=== Work request ===
Search term "entry": please show all lines in the listing that contain it.

==*==

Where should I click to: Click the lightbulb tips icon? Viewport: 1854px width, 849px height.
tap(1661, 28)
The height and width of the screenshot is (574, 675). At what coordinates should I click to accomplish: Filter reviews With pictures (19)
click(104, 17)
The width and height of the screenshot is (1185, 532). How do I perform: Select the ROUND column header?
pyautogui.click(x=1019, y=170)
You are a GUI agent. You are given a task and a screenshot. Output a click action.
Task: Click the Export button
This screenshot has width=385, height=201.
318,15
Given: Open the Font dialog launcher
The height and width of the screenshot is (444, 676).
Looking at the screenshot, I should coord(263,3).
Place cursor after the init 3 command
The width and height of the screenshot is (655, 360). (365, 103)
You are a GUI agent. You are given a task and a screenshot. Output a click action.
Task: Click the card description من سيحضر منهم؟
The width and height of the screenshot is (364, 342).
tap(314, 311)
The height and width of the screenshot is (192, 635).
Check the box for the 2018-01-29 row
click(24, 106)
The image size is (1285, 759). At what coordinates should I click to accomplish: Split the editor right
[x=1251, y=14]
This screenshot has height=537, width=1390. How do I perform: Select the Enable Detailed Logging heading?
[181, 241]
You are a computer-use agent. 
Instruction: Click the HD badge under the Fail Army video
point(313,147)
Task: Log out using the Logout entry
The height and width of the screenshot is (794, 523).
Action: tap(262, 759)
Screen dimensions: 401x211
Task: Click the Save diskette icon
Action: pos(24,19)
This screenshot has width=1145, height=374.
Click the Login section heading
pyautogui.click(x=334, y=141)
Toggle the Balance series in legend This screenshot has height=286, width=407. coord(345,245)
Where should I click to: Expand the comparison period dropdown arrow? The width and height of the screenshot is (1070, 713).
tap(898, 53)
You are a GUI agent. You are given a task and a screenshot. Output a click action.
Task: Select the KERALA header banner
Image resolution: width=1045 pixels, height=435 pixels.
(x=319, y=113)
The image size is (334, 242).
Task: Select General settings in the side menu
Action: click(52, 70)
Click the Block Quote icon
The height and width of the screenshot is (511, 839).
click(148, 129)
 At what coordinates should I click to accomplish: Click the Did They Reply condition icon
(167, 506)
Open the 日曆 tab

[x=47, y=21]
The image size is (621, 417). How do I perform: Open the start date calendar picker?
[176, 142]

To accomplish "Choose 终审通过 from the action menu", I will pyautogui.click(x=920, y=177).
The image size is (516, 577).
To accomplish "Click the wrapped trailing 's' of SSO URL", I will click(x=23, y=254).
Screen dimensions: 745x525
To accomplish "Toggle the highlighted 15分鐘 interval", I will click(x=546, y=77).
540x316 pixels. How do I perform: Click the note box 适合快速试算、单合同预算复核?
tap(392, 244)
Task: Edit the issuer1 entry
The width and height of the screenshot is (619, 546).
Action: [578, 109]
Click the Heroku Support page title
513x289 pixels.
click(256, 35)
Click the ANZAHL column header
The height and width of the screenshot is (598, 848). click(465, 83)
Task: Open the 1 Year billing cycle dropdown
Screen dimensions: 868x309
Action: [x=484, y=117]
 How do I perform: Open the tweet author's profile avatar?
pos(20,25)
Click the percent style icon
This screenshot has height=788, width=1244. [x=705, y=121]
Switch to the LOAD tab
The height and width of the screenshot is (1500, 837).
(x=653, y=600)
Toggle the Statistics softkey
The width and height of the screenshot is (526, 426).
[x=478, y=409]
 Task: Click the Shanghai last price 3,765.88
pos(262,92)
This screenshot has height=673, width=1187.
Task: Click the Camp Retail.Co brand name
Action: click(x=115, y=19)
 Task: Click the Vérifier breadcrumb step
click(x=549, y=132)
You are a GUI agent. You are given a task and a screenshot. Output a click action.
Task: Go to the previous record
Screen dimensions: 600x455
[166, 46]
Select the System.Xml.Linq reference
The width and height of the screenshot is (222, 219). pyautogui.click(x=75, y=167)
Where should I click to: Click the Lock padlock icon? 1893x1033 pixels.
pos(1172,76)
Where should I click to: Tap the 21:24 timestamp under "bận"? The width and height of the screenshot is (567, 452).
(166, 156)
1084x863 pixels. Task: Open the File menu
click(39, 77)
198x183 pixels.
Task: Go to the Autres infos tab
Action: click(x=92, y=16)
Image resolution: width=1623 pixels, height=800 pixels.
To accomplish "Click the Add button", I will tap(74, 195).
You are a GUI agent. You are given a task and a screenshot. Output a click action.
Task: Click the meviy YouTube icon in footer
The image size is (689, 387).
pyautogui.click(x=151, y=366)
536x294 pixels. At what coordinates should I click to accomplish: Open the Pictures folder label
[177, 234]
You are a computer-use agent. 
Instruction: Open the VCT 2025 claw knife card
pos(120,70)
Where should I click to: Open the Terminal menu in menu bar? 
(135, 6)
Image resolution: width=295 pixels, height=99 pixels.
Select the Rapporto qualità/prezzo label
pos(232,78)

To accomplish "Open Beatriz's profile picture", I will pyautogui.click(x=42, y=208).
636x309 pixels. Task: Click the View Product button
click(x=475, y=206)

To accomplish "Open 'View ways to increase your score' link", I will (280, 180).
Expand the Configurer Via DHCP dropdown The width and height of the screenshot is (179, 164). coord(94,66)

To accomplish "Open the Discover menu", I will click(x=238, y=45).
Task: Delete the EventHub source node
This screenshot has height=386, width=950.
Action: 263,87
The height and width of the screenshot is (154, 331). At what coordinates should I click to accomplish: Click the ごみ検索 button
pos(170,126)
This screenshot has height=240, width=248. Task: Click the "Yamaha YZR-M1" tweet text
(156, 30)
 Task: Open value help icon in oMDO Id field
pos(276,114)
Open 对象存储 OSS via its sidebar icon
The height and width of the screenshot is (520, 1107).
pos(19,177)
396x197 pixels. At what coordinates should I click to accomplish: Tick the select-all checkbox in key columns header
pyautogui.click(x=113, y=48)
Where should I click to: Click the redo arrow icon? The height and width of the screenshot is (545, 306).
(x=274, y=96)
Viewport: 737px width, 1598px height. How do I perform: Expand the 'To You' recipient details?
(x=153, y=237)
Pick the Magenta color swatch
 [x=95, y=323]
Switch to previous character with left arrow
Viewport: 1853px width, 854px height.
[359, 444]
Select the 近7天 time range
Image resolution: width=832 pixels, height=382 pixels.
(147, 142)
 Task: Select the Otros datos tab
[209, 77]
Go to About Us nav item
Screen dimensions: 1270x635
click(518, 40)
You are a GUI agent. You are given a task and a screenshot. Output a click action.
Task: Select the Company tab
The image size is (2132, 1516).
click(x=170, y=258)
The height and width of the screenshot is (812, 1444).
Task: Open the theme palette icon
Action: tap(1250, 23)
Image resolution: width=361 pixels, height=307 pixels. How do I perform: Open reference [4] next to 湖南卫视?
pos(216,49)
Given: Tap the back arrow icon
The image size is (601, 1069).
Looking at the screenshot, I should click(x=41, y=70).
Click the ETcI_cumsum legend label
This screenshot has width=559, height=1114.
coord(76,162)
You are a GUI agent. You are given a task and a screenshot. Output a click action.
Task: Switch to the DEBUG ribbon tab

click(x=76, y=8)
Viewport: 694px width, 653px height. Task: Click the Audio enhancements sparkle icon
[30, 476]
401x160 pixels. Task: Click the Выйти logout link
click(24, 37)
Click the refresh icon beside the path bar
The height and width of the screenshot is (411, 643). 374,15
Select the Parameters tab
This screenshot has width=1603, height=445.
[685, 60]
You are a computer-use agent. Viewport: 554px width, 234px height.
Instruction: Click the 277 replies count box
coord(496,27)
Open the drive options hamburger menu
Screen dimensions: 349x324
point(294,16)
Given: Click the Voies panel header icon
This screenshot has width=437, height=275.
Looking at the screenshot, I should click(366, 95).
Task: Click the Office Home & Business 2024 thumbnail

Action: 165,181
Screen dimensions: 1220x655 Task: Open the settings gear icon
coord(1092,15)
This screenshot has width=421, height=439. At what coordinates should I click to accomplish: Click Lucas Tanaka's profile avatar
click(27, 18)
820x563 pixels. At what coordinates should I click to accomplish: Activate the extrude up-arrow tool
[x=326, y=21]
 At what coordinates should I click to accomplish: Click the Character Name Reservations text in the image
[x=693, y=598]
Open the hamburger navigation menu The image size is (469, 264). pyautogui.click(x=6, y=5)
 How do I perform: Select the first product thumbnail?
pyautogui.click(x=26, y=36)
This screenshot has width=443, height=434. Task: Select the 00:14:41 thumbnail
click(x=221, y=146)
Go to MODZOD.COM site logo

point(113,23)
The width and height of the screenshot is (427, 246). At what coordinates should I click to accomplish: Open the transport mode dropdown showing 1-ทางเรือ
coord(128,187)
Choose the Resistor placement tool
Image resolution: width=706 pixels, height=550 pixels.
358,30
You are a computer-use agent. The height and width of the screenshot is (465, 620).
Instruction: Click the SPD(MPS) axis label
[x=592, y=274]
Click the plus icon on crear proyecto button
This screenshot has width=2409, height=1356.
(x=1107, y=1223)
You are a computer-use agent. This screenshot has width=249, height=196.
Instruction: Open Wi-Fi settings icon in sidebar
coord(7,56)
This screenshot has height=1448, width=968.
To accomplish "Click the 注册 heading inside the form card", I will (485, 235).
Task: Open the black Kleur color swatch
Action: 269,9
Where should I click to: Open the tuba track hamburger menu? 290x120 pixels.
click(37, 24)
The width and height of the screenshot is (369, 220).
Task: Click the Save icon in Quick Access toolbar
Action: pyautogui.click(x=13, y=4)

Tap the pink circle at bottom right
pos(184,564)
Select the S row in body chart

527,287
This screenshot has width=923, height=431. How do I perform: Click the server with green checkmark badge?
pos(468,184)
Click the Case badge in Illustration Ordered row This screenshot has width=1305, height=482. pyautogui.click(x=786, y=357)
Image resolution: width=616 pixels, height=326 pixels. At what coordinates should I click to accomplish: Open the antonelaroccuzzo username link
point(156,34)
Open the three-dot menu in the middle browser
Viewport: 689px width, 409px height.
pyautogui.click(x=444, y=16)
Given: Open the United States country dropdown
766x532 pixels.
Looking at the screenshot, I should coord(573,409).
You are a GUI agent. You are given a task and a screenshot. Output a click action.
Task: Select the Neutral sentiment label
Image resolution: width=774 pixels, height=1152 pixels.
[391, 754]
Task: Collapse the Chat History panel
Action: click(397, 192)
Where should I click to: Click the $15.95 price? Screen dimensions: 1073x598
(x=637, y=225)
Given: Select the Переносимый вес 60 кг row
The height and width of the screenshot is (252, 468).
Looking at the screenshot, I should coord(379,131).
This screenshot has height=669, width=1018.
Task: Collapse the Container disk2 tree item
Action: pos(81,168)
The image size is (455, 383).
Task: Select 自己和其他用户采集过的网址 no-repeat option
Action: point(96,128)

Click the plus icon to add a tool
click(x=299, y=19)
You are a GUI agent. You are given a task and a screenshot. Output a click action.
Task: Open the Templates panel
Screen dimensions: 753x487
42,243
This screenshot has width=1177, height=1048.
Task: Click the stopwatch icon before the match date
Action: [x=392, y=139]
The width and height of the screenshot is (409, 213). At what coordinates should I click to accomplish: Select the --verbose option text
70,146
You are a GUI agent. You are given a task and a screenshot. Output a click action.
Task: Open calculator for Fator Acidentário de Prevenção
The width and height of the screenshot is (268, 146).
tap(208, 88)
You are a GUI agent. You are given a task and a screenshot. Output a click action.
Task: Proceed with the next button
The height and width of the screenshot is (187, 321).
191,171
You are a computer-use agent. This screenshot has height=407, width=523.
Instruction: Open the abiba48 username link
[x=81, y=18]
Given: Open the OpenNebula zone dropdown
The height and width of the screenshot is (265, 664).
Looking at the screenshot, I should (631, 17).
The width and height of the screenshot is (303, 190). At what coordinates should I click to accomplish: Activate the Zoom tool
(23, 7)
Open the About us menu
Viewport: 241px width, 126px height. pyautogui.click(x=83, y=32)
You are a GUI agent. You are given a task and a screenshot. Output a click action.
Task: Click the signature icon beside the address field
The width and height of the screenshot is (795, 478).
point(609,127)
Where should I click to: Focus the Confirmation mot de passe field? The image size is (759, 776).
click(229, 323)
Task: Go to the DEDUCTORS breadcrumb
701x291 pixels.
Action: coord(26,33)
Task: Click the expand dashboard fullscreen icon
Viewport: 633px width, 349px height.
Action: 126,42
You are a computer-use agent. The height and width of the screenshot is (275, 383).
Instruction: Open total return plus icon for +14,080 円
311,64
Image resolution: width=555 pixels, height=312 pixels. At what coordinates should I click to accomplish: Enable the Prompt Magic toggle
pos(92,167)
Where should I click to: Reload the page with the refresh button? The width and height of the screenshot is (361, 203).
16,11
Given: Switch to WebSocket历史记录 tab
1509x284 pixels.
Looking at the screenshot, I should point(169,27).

==*==

=== Answer to this exercise ===
Task: Log out using the Logout entry
Task: Edit the issuer1 entry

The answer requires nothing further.